The first cans were made of glass, which was not very practical for an army on the run. Later versions, developed in England, were made of tin. The British army and navy relied on canned foods to feed their soldiers and sailors. Tin cans also helped fuel the fascination with exploration in the 19th century and were taken along on expeditions to the North and South poles.

The first beverage to be sold in cans was beer, first available in 1935, with soda following soon after. Each can was factory sealed and could only be opened with a special opener called a “church key,” a long pointed piece of metal. Drinkers would punch two holes in the top of the can, one for airflow and one for drinking.

After the invention of the aluminum can in 1958, the first pull tab openers were invented. The popularity of the soda can soared, as now people didn’t need any special tools to pop open a cold drink on a hot day. However, the removable tabs were a littering nightmare and a choking hazard until the fixed tab was invented in 1975.

The first sodas were only sold by pharmacists and were billed as “medicine” or “health tonics,” with many containing ingredients that would be illegal today, such as cocaine. Pharmacists started adding sweet flavors to mask the medicinal taste, and so sweet, flavored soda was born.
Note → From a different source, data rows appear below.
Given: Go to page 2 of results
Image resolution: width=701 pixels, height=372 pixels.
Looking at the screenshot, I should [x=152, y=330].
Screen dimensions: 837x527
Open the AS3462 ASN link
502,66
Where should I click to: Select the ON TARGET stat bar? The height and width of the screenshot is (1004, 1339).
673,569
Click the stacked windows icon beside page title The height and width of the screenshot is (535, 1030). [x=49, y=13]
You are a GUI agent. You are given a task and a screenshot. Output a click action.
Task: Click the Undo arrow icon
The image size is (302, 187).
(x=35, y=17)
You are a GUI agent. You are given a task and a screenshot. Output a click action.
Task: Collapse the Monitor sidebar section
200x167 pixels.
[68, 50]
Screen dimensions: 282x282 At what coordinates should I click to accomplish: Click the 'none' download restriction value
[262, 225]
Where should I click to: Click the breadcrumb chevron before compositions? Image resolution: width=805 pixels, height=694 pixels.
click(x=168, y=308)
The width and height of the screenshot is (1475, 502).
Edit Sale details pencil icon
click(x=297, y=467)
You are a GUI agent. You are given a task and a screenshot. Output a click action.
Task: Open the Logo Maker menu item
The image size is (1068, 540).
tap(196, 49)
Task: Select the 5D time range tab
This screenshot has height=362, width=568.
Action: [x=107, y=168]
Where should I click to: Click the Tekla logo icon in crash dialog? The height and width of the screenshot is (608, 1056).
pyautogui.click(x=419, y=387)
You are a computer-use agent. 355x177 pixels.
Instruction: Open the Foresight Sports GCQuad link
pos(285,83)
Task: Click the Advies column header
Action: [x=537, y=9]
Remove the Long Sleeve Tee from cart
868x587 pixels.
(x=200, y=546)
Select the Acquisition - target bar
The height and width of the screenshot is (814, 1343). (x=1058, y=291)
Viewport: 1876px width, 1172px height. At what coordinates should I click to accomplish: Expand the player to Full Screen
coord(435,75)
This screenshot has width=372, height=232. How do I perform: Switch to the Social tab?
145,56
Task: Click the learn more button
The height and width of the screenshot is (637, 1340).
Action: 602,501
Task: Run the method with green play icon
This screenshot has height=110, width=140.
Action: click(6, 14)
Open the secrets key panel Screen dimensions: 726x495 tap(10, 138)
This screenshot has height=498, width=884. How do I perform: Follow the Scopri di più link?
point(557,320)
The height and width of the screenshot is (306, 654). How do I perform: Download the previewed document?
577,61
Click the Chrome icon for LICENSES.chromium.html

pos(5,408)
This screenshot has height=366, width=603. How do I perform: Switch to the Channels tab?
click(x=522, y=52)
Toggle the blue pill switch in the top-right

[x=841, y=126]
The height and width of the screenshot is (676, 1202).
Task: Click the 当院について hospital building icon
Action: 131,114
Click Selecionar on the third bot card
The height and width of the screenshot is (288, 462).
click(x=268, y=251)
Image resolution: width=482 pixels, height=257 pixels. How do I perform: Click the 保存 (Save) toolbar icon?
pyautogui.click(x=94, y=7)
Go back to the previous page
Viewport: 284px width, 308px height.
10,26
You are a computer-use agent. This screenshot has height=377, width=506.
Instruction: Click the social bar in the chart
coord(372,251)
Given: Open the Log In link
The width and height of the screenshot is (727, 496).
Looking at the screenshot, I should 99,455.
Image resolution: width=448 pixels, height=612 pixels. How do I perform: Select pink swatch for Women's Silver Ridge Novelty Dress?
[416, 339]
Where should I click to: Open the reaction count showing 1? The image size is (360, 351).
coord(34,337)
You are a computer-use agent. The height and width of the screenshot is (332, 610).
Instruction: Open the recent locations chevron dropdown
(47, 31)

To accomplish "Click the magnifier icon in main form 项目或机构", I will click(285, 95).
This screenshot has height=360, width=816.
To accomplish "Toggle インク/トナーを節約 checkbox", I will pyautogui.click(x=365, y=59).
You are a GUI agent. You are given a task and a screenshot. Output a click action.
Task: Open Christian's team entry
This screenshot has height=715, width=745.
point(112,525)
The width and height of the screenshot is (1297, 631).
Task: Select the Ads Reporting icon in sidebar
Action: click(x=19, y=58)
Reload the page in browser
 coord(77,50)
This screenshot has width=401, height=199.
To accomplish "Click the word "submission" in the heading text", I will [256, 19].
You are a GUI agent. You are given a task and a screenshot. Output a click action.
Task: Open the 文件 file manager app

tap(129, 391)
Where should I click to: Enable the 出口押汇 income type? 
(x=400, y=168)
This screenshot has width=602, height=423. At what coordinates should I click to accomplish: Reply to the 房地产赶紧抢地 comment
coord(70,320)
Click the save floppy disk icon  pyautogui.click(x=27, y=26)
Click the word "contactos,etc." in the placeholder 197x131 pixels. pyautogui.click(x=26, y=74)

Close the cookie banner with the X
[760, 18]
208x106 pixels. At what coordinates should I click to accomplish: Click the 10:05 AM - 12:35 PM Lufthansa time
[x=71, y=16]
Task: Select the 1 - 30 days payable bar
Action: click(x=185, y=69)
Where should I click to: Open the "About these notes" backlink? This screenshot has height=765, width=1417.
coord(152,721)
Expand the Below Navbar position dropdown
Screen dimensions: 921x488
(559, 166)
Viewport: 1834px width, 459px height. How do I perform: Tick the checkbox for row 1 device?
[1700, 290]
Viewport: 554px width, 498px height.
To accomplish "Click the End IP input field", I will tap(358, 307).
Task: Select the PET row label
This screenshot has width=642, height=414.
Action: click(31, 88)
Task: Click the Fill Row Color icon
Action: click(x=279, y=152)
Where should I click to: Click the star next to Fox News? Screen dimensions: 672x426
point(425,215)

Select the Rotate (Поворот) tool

It seems every soda brand has a dark secret: The original Coca-Cola contained cocaine and was considered a healthier alternative to morphine. 7-up was sold as an antidepressant (It contained lithium!), and Fanta was created in Nazi Germany when the German manufacturers of Coca-Cola couldn’t get hold of the original ingredients during wartime.

Coca-Cola was one of the first American food items to receive a hechsher. Rav Tovia Geffen, a rav in Atlanta, became one of the only people in the world to be privy to the much-vaunted, top-secret formula for Coca-Cola. He convinced the company to switch to vegetable-based glycerin, and observant Jews have been enjoying Coca-Cola ever since. (Some non-Jews even stock up on Kosher L’Pesach Coke, claiming the sugar-cane-based recipe tastes much better.)

In 2000, Americans spent over $60 billion on soda, and the average American consumed 53 (!) gallons of soda that year! The average American child drinks 500 cans of soda a year (unless you’re smart and save soda for Shabbos.)

The average 12 oz. can of soda contains about 40 grams of refined sugar. At 500 cans per year, that’s more than 62 pounds of sugar from soda alone.

Coca-Cola spends $4 billion a year on advertising.